• [YOUR INSTRUCTIONS] Entries follow. Give back exactly the lines starting at the one containing "Click disabled camera" and ending at the one containing "You are a computer-use agent. 600x534 pixels.", and no other lines.

(INPUT FOR THIS TASK)

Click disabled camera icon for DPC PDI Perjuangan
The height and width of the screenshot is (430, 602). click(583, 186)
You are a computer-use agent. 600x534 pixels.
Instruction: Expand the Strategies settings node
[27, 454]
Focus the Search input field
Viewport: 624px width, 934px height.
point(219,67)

(End INPUT FOR THIS TASK)
(INPUT FOR THIS TASK)

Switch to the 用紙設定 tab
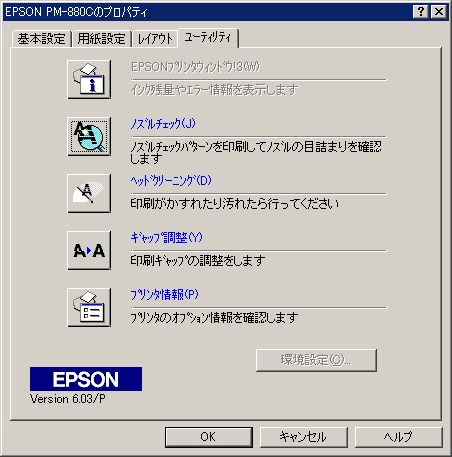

(End INPUT FOR THIS TASK)

• [PROBLEM SOLUTION]
Click disabled camera icon for DPC PDI Perjuangan
The height and width of the screenshot is (430, 602). click(583, 186)
You are a computer-use agent. 600x534 pixels.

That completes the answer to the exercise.